激戦区となり焼失してしまった頃から見てきた私としてはこの領土は不思議と故郷よりも大切な場所であると言って良いだろう。特にアーブラムで働く人間達を見ると、ここが激戦区であったということすら忘れてしまう。
アーブラムの領都であるブラウの中心に位置するブラウ城の領主室に私はある。この領主室にある大きな窓から見える景色は格別である。そしてこの景色にはブラウの市場全体を見通すことができ、私はしばしその窓からアーブラムの領民を見る。これは私の日課であり、趣味であり、生き甲斐なのだ。今日も私は窓から市場を眺めていたら。
「おはようございます」
カルドの声がする。彼は30代と若いが、私にとって最も信頼できる近衛である。ガタイも良く、利発、非の打ち所がない者ではあるが、なぜか独り身なのである。
「おはよう、カルド」
「クラウス卿、また外を覗いていらっしゃるのですね」
「そうだ。私にとってこれは欠かせない日課のようなものだ」
「恐れながら、陛下にも職務がありますので、ほどほどにされてはいかがかと」
カルドに言われては仕方がない。私は指で軽く口髭を整え、机に腰掛け書類の束と格闘し始めた。これも領民の為の仕事だ。しかし、領主となるまでは武官として前線で魔族と戦っていた私としてはいつになってもデスクワークは嫌いである。しかし、これもまた領民を護る仕事の一つである。私は20年のアドバンテージを活かして資料と格闘をする。
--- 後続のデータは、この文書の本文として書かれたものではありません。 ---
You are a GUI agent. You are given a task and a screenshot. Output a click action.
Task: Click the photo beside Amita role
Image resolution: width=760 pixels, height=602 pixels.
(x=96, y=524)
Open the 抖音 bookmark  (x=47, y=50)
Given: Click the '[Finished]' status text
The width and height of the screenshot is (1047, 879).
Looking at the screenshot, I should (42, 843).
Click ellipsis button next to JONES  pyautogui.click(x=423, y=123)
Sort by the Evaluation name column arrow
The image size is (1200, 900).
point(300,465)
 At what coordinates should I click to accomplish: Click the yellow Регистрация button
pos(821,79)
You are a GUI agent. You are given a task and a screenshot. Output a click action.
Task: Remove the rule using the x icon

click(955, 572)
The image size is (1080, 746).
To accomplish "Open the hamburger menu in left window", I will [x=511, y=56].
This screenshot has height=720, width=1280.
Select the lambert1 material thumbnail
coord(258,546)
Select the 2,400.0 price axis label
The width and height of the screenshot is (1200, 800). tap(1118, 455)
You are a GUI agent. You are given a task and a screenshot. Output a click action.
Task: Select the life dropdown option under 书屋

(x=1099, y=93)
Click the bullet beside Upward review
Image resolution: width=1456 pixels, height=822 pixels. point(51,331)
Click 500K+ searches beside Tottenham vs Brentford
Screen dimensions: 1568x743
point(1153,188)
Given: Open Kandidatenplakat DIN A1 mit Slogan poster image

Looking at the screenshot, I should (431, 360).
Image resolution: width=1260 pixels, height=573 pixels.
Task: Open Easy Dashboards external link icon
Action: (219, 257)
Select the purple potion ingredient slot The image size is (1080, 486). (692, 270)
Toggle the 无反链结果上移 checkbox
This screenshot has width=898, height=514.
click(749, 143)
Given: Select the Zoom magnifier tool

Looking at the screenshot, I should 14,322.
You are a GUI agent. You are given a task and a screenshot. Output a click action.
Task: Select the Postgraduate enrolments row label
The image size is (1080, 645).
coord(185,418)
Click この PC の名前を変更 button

そしていつも通り書類だけで昼になる。いつの間にかカルドは何処かへ行き、メイドが私にランチを知らせにきた。
「ご主人様、昼食の準備が整いました」
「すぐに向かおう」
そう言いながら私は口髭を整え、軽く外を見た。
すると、一直線に何かがブラウの街の北門に進んでいるのが見える。
「ここ最近来なかった魔族がやってきたのか?」
私はメイドにカルドを呼ぶように言いつけ、昼飯に向かった。
視点切り替え(カルド)
カルドにとっても今回の仕事は容易い内容のものだった。しかし、いくら数が少なかろうと魔族は魔族だ。奴らは凶暴で何をしでかすか分からない。特にオークなどの奴らは力も強く、しばし現れては盗賊まがいの事を平気で行う蕃族である。
魔王が封印され、魔王の側近が殺されるまでは、このアーブラムの地域はオークの一大拠点であったためか、現在でもしばし現れては農作物や略奪が行われていた。戦後、アーブラムに入植したカルドは親しきものをこのオークに殺された。そのせいか、カルドは率先してアーブラムの治安維持に努めた。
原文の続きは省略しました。